Charlie Chaplin: ( 00:40 ) We have developed speed, but we have shut ourselves in. Machinery that gives abundance has left us in want. Our knowledge has made us cynical. Our cleverness hard and unkind. We think too much and feel too little. More than machinery, we need humanity. More than cleverness, we need kindness and gentleness. Without these qualities, life will be violent and all will be lost. The aeroplane and the radio have brought us closer together. The very nature of these inventions cries out for the goodness in men, cries out for universal brotherhood for the unity of a soul.
Charlie Chaplin: ( 01:12 ) Even now my voice is reaching millions throughout the world. Millions of despairing, men, women, and little children, victims of a system that makes men torture and imprison innocent people. To those are going to hear me, I say do not despair. The misery that is now upon us, but the passing of greed, the bitterness of men who fear the way of human progress, the hate of men will pass and dictators die. And the power they took from the people will return to the people. And so long as men die, liberty will never perish.
Charlie Chaplin: ( 01:45 ) Soldiers, don’t give you a sales to brutes. Men who despise you, enslave you, who regiment your lives, tell you what to do, what to think and what to feel. Who drill you, diet you, treat you like cattle, use you as cannon fodder. Don’t give yourself to these unnatural men, machine men with machine minds and machine hearts. You are not machines. You are not cattle. You are men. You have the love of humanity in your hearts. You don’t hate. Only the unloved hate, the unloved and the unnatural.
Charlie Chaplin: ( 02:14 ) Soldiers, don’t fight for slavery. Fight for liberty. In the 17th chapter of St. Luke it is written, “The kingdom of God is within man, not one man, nor a group of men, but in all man in you. You, the people, have the power, the power to create machines, the power to create happiness. You, the people have the power to make this life free and beautiful, to make this life a wonderful adventure.
Charlie Chaplin: ( 02:36 ) Then, in the name of democracy, let us use that power, let us all unite.
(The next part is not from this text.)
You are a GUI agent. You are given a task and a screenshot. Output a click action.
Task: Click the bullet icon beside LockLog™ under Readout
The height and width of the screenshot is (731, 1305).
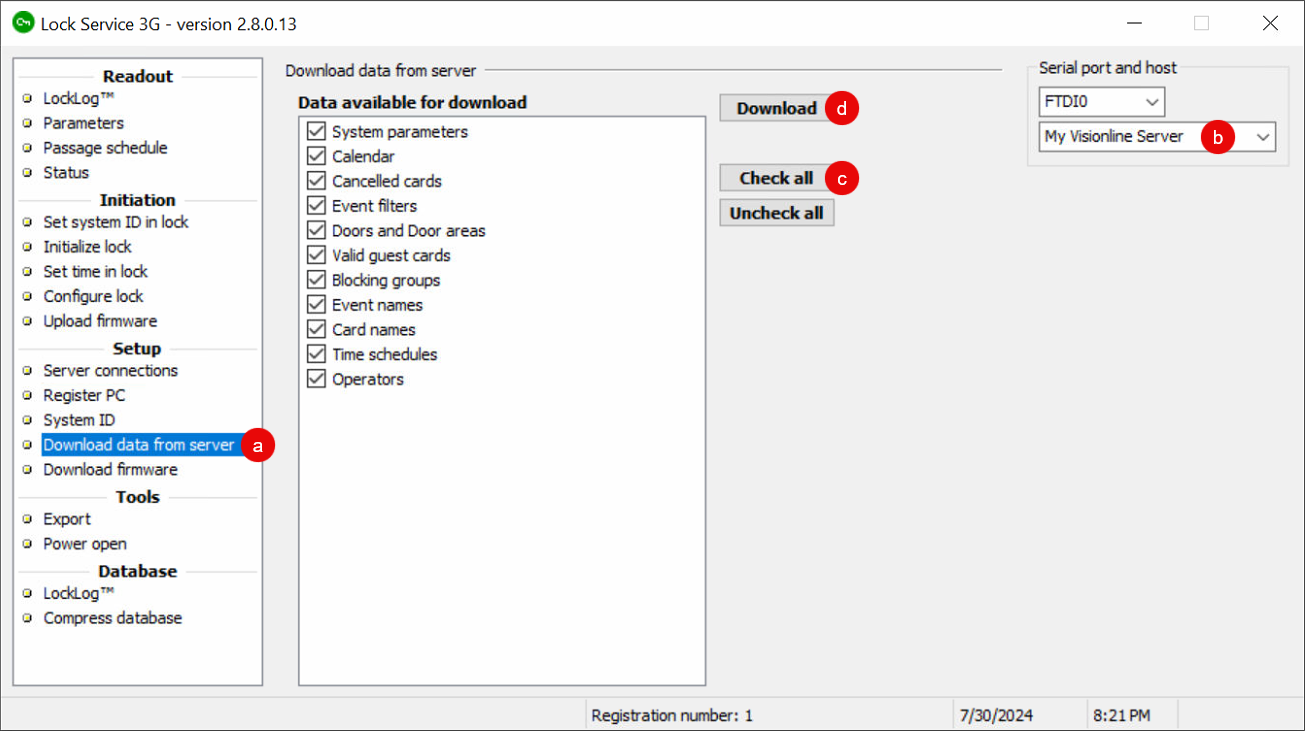click(27, 98)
Let us fight for a new world, a decent world that will give men a chance to work, that will give youth a future and old age of security. By the promise of these things, brutes have risen to power, but they lie. They do not fulfill that promise. They never will. Dictators free themselves, but they enslave the people.
Charlie Chaplin: ( 02:59 ) Now want to just fight to fulfill that promise. Let us fight to free the world to do away with national barriers, to do away with greed, with hate and intolerance. Let us fight for a world of reason, a world where science and progress will lead to all men’s happiness. Soldiers, in the name of democracy, let us all unite.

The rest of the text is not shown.